_Task details:_
According to the abstract on patients deciding whether to undergo percutaneous coronary intervention, why do patients misperceive the harms and benefits of the procedure? Answer in one to three sentences.

[Patients facing with the decision to undergo percutaneous coronary intervention]

Recenti Prog Med. 2015 Mar;106(3):113-7. doi: 10.1701/1806.19698.
[Article in Italian]

Abstract

Percutaneous coronary intervention (PCI) is a common procedure to treat coronary artery stenoses. Several studies had demonstrated that PCI does not reduce the risk of death or myocardial infarction when performed to patients with stable angina. However it has been observed that most patients believe that PCI will reduce their risk for death and myocardial infarction. On the other hand, cardiologists generally acknowledge the limitation of PCI according to the current literature.Cardiologists' decision to refer a patient to PCI is based on factors other then perceived benefits such as fear of missing a needed procedure, defensive medicine, desire of demonstrating their professional competence, vested professional and economic interests, accomplish patient expectation, the so called oculo-stenotic reflex, when a lesion is dilated regardless the clinical indication. Patients' misleading perception of harm and benefits of a procedure is mainly related to the cognitive dissonance, when individuals tend to reduce the conflict of an uncomfortable decision adopting information, which are likely to reduce their discomfort. Furthermore, patients believe that doing more means doing better, that technologic intervention are better than pharmacological treatment that in turn are better than doing nothing. Finally, they assume that a procedure is really effective since their physician suggested it.It should be emphasized that physicians and patients do not communicate successfully about key decision and how little we know about patient understanding of the factors that influence important medical care decisions. Although considerable attention is given to facilitating informed consent, patients' perceived benefits of elective PCI do not match existing evidence, as they overestimated both the benefits and urgency of their procedures. These findings suggest that an even greater effort at patient education is needed prior to elective PCI to facilitate fully informed decision-making.

_Data shown:_
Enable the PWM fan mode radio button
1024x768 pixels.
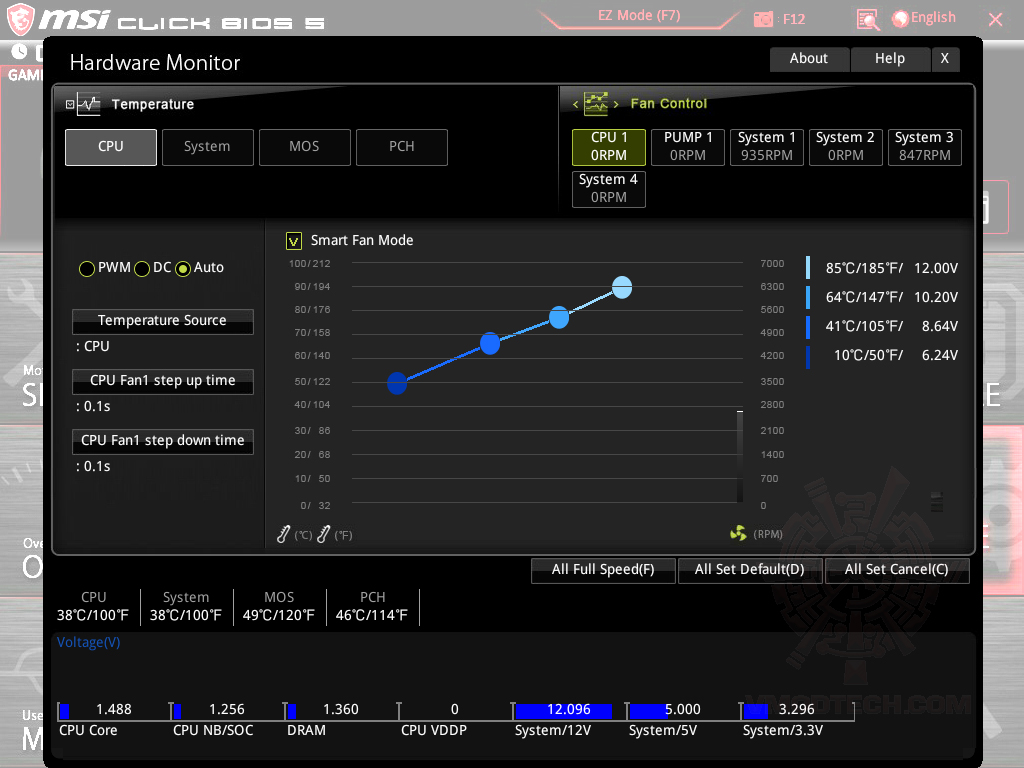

_Finished exercise:_
The abstract attributes patients' misleading perception mainly to cognitive dissonance: when facing an uncomfortable decision, people reduce the conflict by adopting information likely to lessen their discomfort. It adds that patients believe doing more means doing better, that technological intervention beats pharmacological treatment, which in turn beats doing nothing, and that a procedure must be effective because their physician suggested it.